# What you will do
Go through the records and set each one down exactly, skipping any picture.

# Provided material
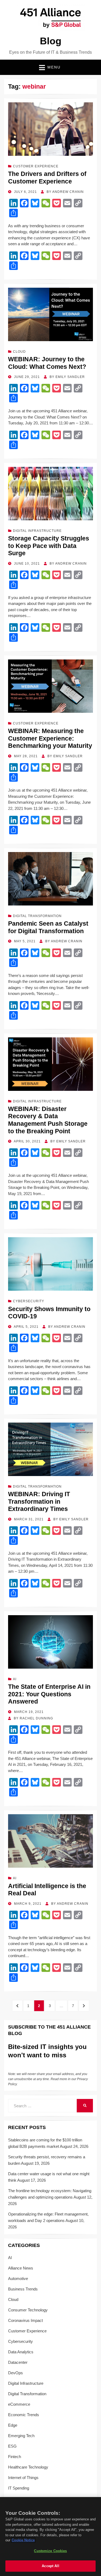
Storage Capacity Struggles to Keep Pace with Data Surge (48, 546)
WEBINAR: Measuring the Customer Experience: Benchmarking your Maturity (50, 738)
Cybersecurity (28, 1301)
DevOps (15, 2373)
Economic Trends (23, 2414)
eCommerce (19, 2404)
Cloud (19, 351)
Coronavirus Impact (25, 2320)
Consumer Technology (28, 2310)
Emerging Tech (21, 2435)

# Exercise output
Storage Capacity Struggles to Keep Pace with Data Surge (48, 546)
WEBINAR: Measuring the Customer Experience: Benchmarking your Maturity (50, 738)
Cybersecurity (28, 1301)
DevOps (15, 2373)
Economic Trends (23, 2414)
eCommerce (19, 2404)
Cloud (19, 351)
Coronavirus Impact (25, 2320)
Consumer Technology (28, 2310)
Emerging Tech (21, 2435)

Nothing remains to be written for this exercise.